X10 is based on state-of-the-art object-oriented programming ideas primarily to take advantage of their proven flexibility and ease-of-use for a wide spectrum of programming problems. X10 takes advantage of several years of research (e.g., in the context of the Java Grande forum, [7, 1]) on how to adapt such languages to the context of high-performance numerical computing. Thus X10 provides support for user-defined struct types (such as Int, Float, Complex etc), supports a very flexible form of multi-dimensional arrays (based on ideas in ZPL [4]) and supports IEEE-standard floating point arithmetic. Some capabilities for supporting operator overloading are also provided.
X10 introduces a flexible treatment of concurrency, distribution and locality, within an integrated type system. X10 extends the PGAS model with asynchrony (yielding the APGAS programming model). X10 introduces places as an abstraction for a computational context with a locally synchronous view of shared memory.
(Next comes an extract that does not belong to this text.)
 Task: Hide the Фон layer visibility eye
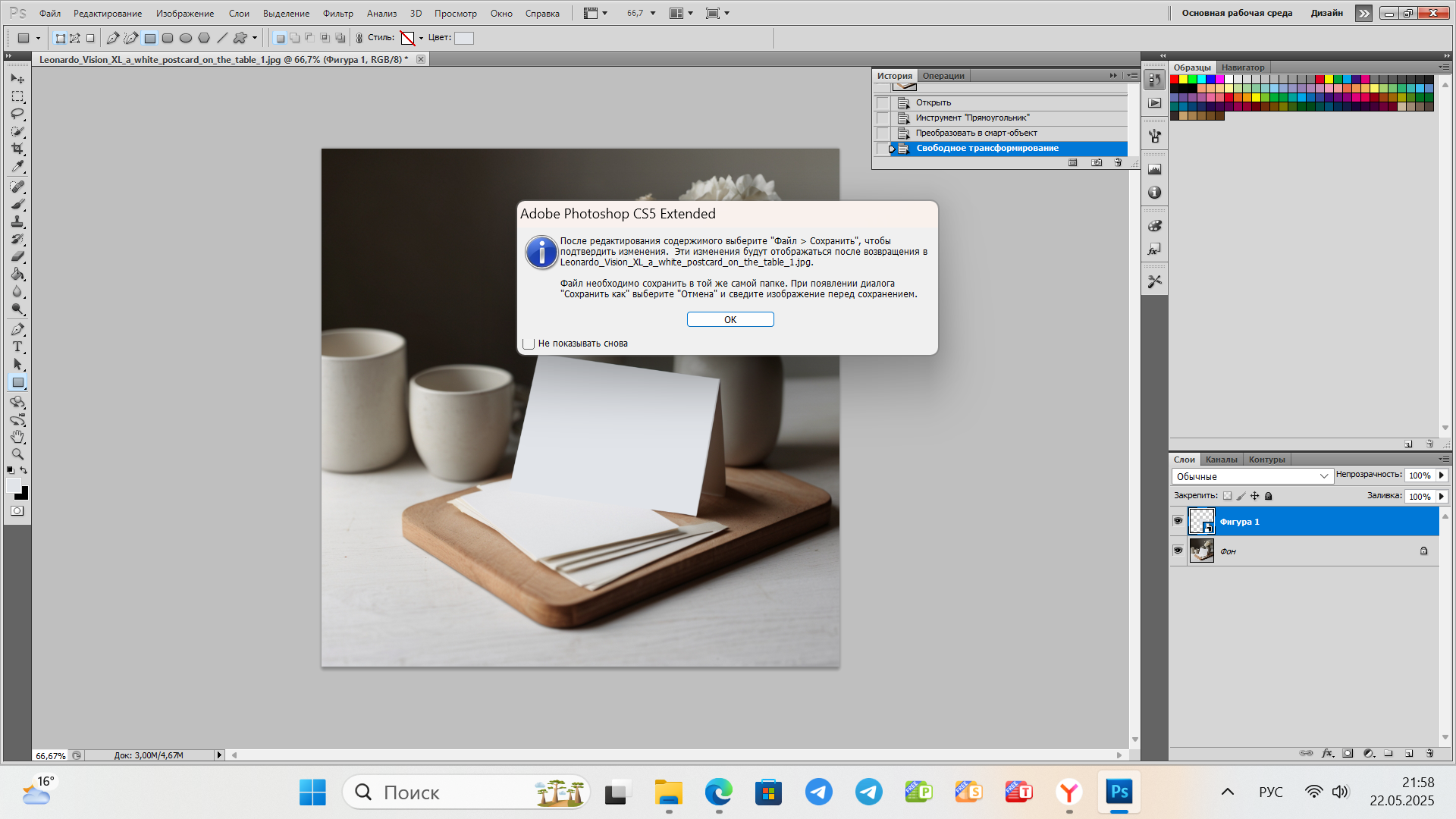tap(1178, 551)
An X10 computation runs over a large collection of places. Each place hosts some data and runs one or more activities. Activities are extremely lightweight threads of execution. An activity may synchronously (and atomically) use one or more memory locations in the place in which it resides, leveraging current symmetric
multiprocessor (SMP) technology. To access or update memory at other places, it must spawn activities asynchronously (either explicitly or implicitly). X10 provides weaker ordering guarantees for inter-place data access, enabling applications to scale. Immutable data needs no consistency management and may be freely copied by the implementation between places. One or more clocks may be used to order activities running in multiple places. Arrays may be distributed across multiple places. Arrays support parallel collective operations. A novel exception flow model ensures that exceptions thrown by asynchronous activities can be caught at a suitable parent activity. The type system tracks which memory accesses are local. The programmer may introduce place casts which verify the access is local at run time. Linking with native code is supported.
X10 v2.0 builds on v1.7 to support the following features: structs (i.e., “headerless”, inlinable objects), type rules for preventing escape of this from a constructor, the introduction of a global object model, permitting user-specified (immutable) fields to be replicated with the object reference. value classes are no longer supported; their functionality is accomplished by using structs or global fields and methods. Several representative idioms for concurrency and communication have already found pleasant expression in X10. We intend to develop several full-scale applications to get better experience with the language, and revisit the design in the light of this experience.